Art contemporain

Frac 30 ans - La théâtralité à la catalane

Par Frédéric Bonnet · Le Journal des Arts

Le 3 mai 2013 - 646 mots

L’artiste catalan Jordi Colomer a réalisé un film mettant en scène plusieurs œuvres du Frac Basse-Normandie.

CAEN - L’image a priori banale est pourtant des plus cocasses : rentrant chez lui dans ce qui semblerait être un modeste pavillon de banlieue, un homme âgé traverse l’écran avec sous le bras un cadre, dans lequel l’œil avisé aura tôt fait d’identifier une photo de la seconde série « Bringing the War Home » (« Ramener la guerre à la maison », 2004) de Martha Rosler. Quant au pavillon, il s’agit en fait de l’un des ces habitats préfabriqués livrés par les Américains à la Libération afin de palier la pénurie de logement consécutive aux intenses destructions subies par la Normandie. C’est dans un lotissement de Pont-Audemer encore en place et habité qu’a été tourné l’opus, chez plusieurs de ses habitants.

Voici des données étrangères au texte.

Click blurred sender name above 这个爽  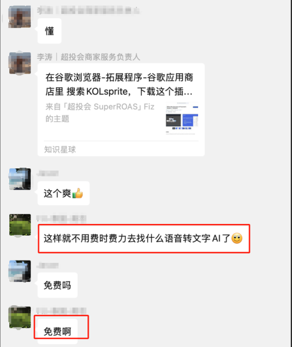point(48,174)
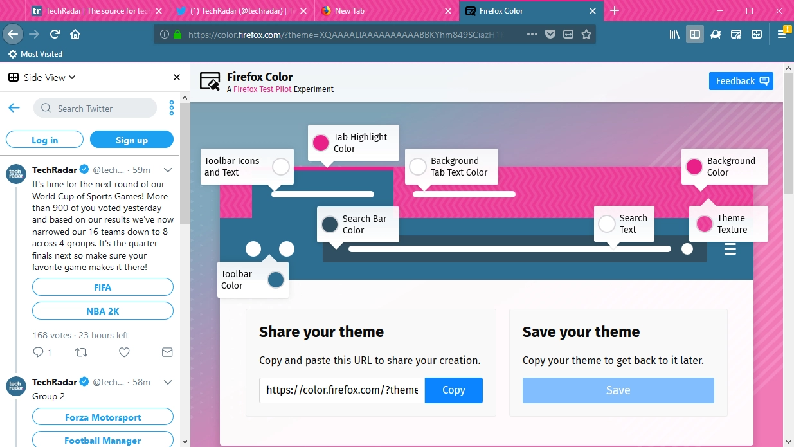Expand the first TechRadar tweet options chevron
Viewport: 794px width, 447px height.
point(168,170)
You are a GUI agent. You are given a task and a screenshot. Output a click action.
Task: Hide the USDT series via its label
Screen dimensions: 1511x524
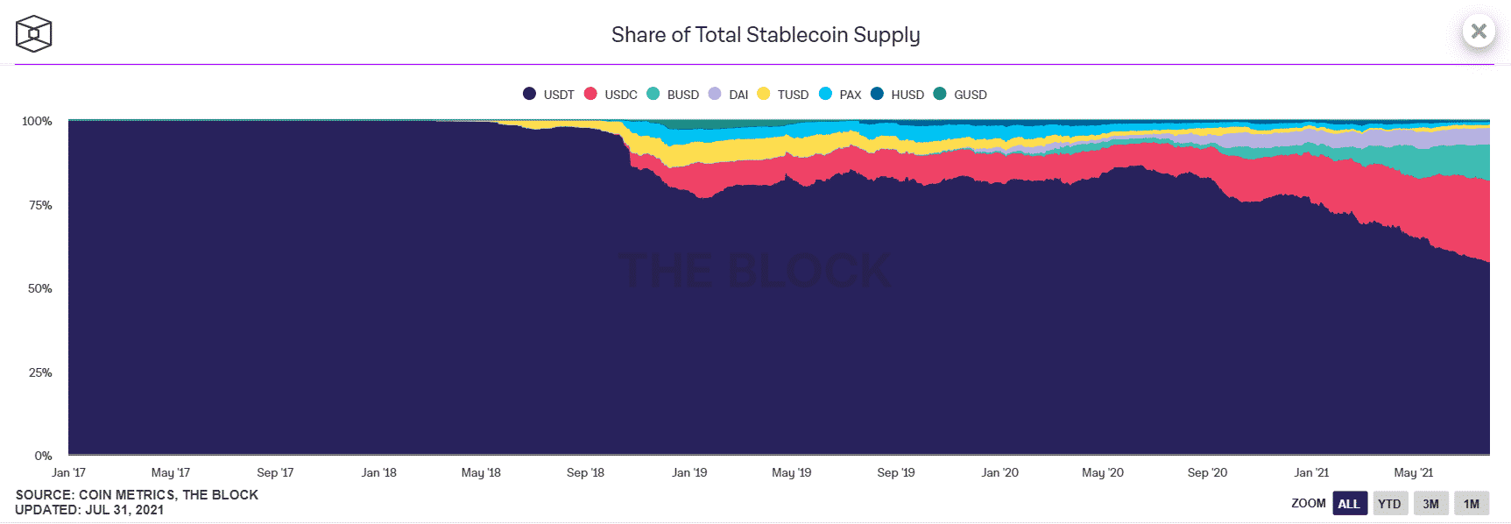coord(559,95)
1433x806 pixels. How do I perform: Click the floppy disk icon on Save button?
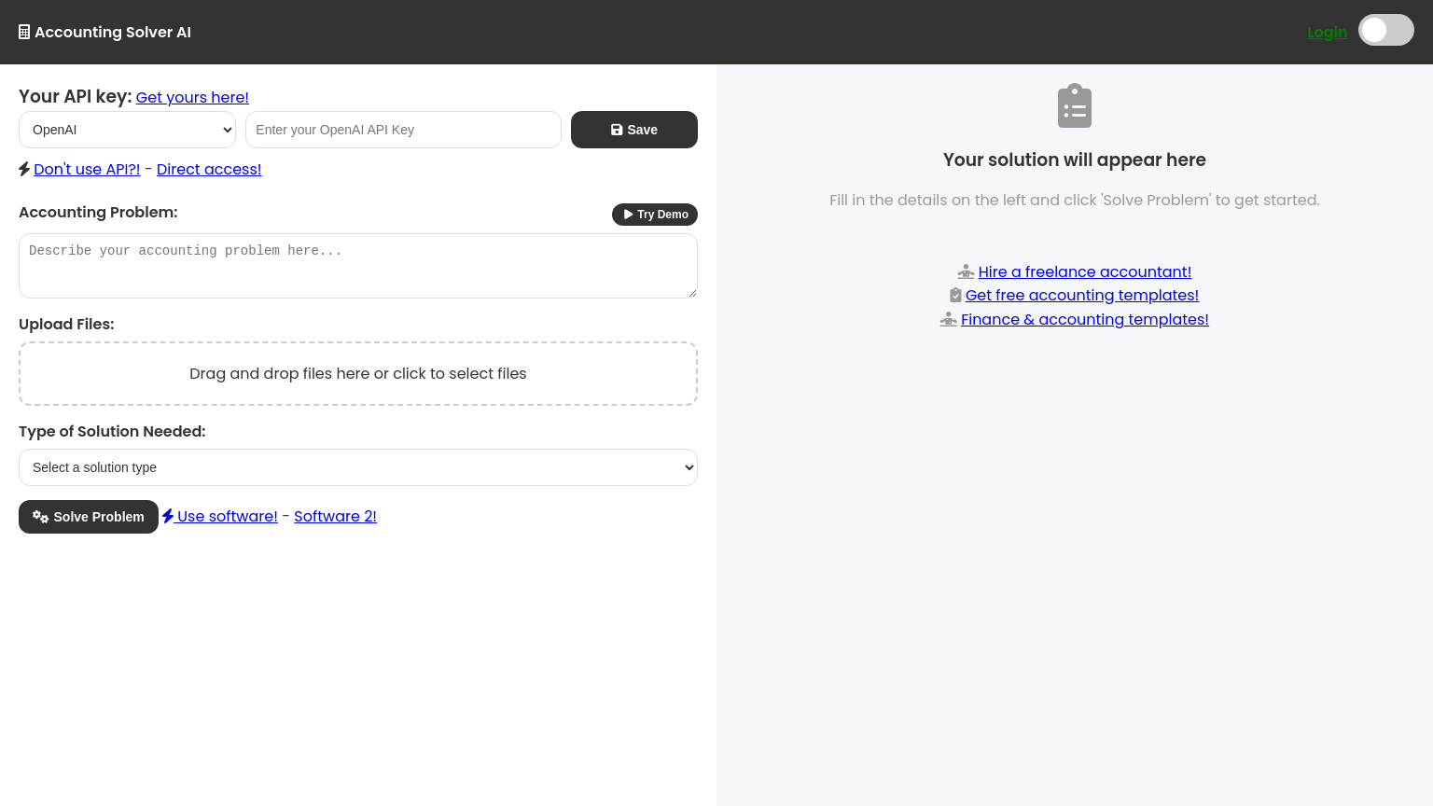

Pour célébrer les 30 ans des Frac, qui en ce laps de temps ont constitué une collection ne comptant rien de moins que 26 000 œuvres de 4 200 artistes, chacun d’eux a invité cette saison un créateur à s’emparer de leurs collections respectives afin d’y penser un projet et en présenter une sélection. Convié par le Frac Basse-Normandie, à Caen, Jordi Colomer, plutôt qu’une exposition y a imaginé un film d’une dizaine de minutes dans lequel sont mises en scène plusieurs pièces de la collection.

Témoignage de l’histoire
Depuis toujours intéressé par les problématiques portées par la conjonction de l’architecture et du politique, l’artiste espagnol a jeté son dévolu sur ces baraquements de type UK 100 importés après-guerre, après en avoir découvert un dans l’enceinte de l’École des beaux-arts de Caen. Il a également constaté la présence, dans la collection du Frac Basse-Normandie, d’images du photographe Bill Owens décrivant le mythe d’un mode de vie rêvé et idéalisé dans les banlieues américaines des années 1970, entre standardisation et singularisation ; parmi elles, le cliché d’une réunion Tupperware en 1972, prétexte au départ du présent film et accrochée à proximité de l’écran. C’est une rencontre de ce type et ses prémices qui est au cœur de l’action et permet de pénétrer des intimités, où le provisoire devenu définitif s’est accommodé de diverses formes de personnalisation. L’apparition parfois fugace de certaines œuvres y contribue là plus encore : au-dessus d’un buffet une tôle de Raymond Hains avec des affiches arrachées (Sans titre, 1976), dans une cuisine des cuvettes en plastique de Michel Blazy donnant lieu à des dégorgements de mousse, ou dans un salon la maquette d’un bâtiment préfabriqué de Didier Marcel, en lente rotation sur un axe (Sans titre (Prefab Church, d’après E.T.), 2009). Or toutes ces œuvres et celles de François Curlet, Sophie Ristelhueber ou Renaud Auguste-Dormeuil, en plus d’être finement mises en scène afin de leur faire assumer un statut d’objet des plus banals si ce n’est décoratif, proposent une réflexion sur le passage du temps et l’entretien toujours vivace de certains idéaux. D’autant que se joue là également, de manière subtile, le rappel d’un certain hiatus avec le réel lorsque la vie s’est installée dans ce qui semble avoir été construit dans l’urgence et à la manière d’un décor, avec ces préfabriqués aux éléments standardisés et ne nécessitant qu’un agencement aisé et rapide, ainsi qu’en témoignent des images d’archives incorporées dans le film. L’insertion à intervalles réguliers de documents historiques en noir et blanc, mettant en exergue un bonheur retrouvé porté par une idéologie du vivre ensemble dans un nouveau cadre vanté comme idéal, résonne étrangement avec le présent.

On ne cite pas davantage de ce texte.